Behavioral Health Simulation Scenarios

The NEEMO 15 crew simulates a behavioral health assessment scenario

Image at right: The NEEMO 15 Crew performs a simulated behavioral health assessment scenario.

This is Mission Day 5. Time flies fast. We have performed six “spacewalks” so far, and today we had no scheduled Extravehicular Activity (EVA), but that didn’t mean we had free time…

The first event began when one of our habitat technicians rushed into the cabin with a red swollen arm. He told us that he had been stung by a jellyfish. After a while, he fainted. It took me some time to realize that this was a simulation scenario which was a part of the behavioral health and performance study. Fortunately we have a crewmember, David Saint-Jacques, who has medical background, so he took the lead to give the patient some treatment with medical kits.

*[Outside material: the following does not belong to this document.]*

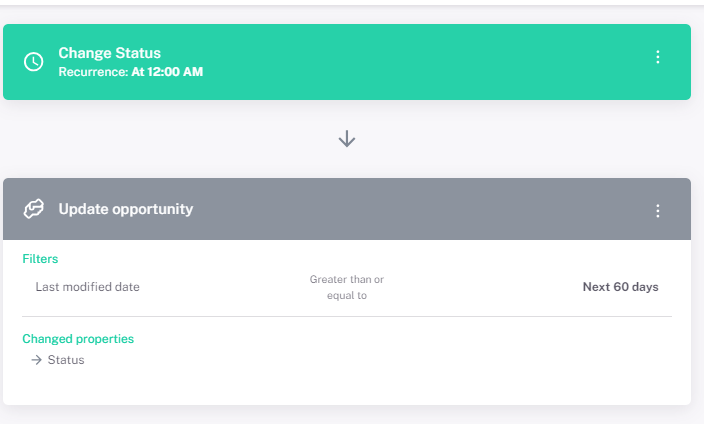
Task: Click the small arrow beside Status
Action: 36,360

The NEEMO15 commander, Shannon Walker, kept contact with the Mission Control Center by phone, getting some advice from a dive medical officer on the ground. Steven Squyres recorded each step we performed. And I assisted David, following his instruction. We worked fine as a team.

We went through the second scenario in the afternoon. This time, the smoke alarm suddenly rang out in the habitat. We were told that the smoke came from the microwave, so we pulled out its power cable. According to the emergency procedure we tried to use oxygen masks in the cabin, but somehow they didn’t work. We were forced to evacuate the cabin and fled to the wet porch. Oxygen masks worked there. It seemed that there was a problem somewhere between the wet porch and the cabin. We looked at a schematic of the air supply/vent system of the habitat. We successfully found the cause, and in the end, the case was closed.

Since we might have to deal with some troubles by ourselves during long-distance exploration, coordinating with the ground staff along the way a great exercise. And we demonstrated good teamwork in both cases.

6 thoughts on “Behavioral Health Simulation Scenarios”

  1. GReat stuff. I love this srory it is an amazingly awsome article about NEEMO Missions. I want to be one when I grow up

  2. As a Canadian astronautics history fan, I say “Bravo” to David St-Jacques first medical intervention (albeit simulated) during an actual mission!

  3. This is indeed a great story. It does seem like a good idea to engage such scenarios throughout a mission to ensure the crew is ready to handle any emergency. I am surprised you and your team were able to work so well together. I learned in Air Force ROTC that developing a team is a process and that this process takes time, so I guessing you and the members of your team have spent quite some time together.

    I have a few questions regarding these behavioral health simulation scenarios. How often do they occur? What is the purpose of the behavioral experiments? Is it simply to check the performance ability of a team in a given situation, or is there more to this experiment?

  4. I haven’t really figured out drag-drop yet… but this post is very worthwhile. Thanks for posting it!

    From Team

  5. It is nice that you practive scenario of potetnial situations that may occur. I think this is the best way to prepare if someting happen all of a sudden and you have not enough time to react accordindly.